Merkezi İsviçre’nin Winterthur kentinde bulunan ve tartışmalı önerileriyle bilinen düşünce kuruluşunun hazırladığı ‘Yüzde 1 Yeterli: Daha Az Büyümeyle Sosyal Eşitsizlik, İşsizlik ve İklimsel Değişimle Mücadele’ başlığını taşıyan raporda, nüfus artışının sınırlandırılması, yıllık çalışma sürelerinin azaltılması ve iş imkanlarının paylaştırılması gibi sol önerilerin yanı sıra emeklilik yaşının 70’e çıkarılması gibi liberal ve sağcı öneriler de bulunuyor.
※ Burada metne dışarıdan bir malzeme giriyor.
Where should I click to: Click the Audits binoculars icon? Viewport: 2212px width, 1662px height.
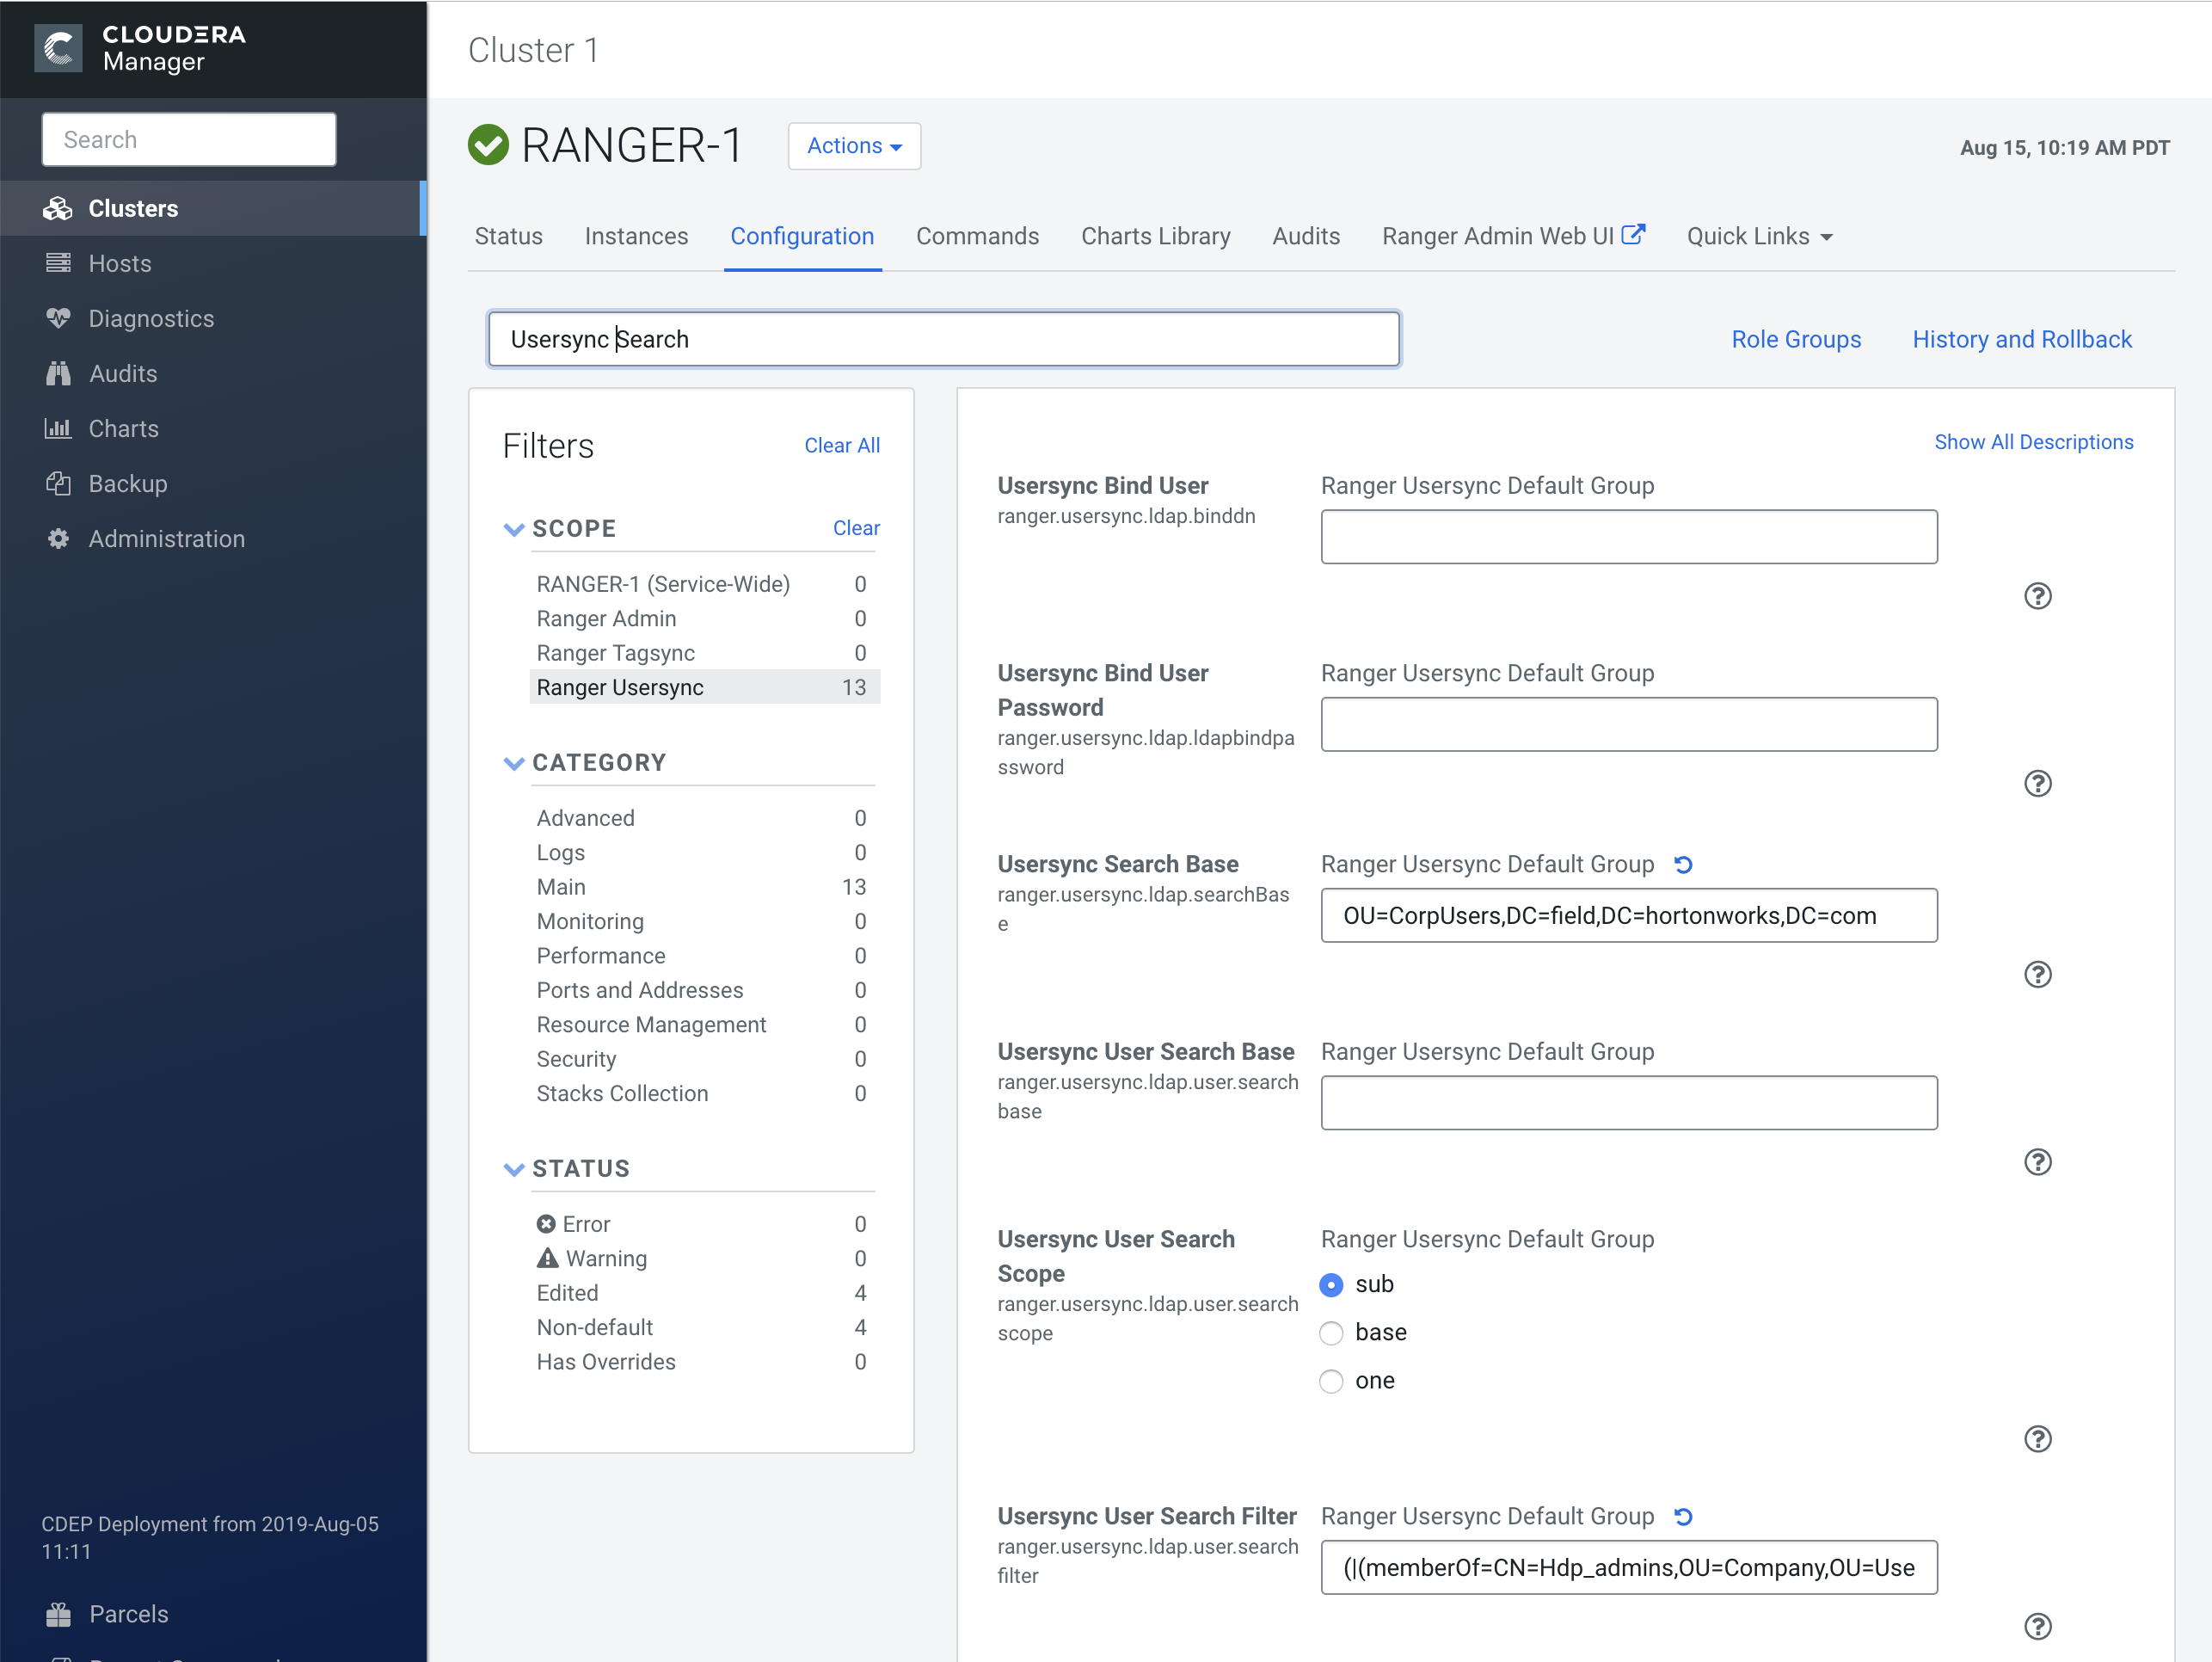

Norveçli ‘gelecek araştırmacısı’ Jorgen Randers ile İngiliz ekonomist Graeme Maxton tarafından hazırlanan rapora göre, özellikle nüfus artışı nedeniyle dünyadaki dengesizlik daha da artacak. Buna önlem olarak ise, çocuğu olmayan veya tek çocuğu olan kadınlara 50 yaşına gelindiğinde 80 bin dolar prim ödenmesi öneriliyor.
Emeklilik konusunda sağ-liberallerin savunduğu daha geç yaşlara kadar çalışılmasının savunulduğu raporda, işsizliğin azaltılması için ise yıllık çalışma sürelerinin azaltılması öneriliyor. Çalışma sürelerinin kısaltılmasına ilişkin olarak, ‘çalışan nüfusun yüzde 90’ının istihdamı yerine yüzde 100’ünün istihdamı’ hedefi konuyor.
Bu sayede çalışanların yıllık 30 bin dolar kazanması ve işsizliğin artması yerine, yüzde 100’e yakın istihdamlı bir ortamda çalışanların ortalama 27 bin dolarla yetineceği hesaplanıyor. Tüm bu önlemlere rağmen işsiz kalan bireylerin ise daha yüksek oranlarda işsizlik sigortalarından faydalanması gerektiği savunuluyor.
Randers ve Maxton’un hazırladığı raporda, iklimsel değişimlerin önlenmesi için karbondioksit (CO2) vergisi getirilmesi ve bundan edinilecek gelirin topluma harcanması isteniyor. Zararlı gaz salınımlarına getirilecek bu vergilere paralel olarak çalışanlardan daha düşük, işveren ve zenginlerden ise daha yüksek oranlarda vergiler alınması öneriliyor.
Özellikle sağlık sorunlarına yol açan şekerli, yağlı ve tuzlu gıda üreticileri nedeniyle sağlık giderlerinin arttığı örneği verilen raporda, bunun maliyetinin faturasının toplum yerine büyük oranlarda kar eden üreticilere kesilmesi gerektiği vurgulanıyor.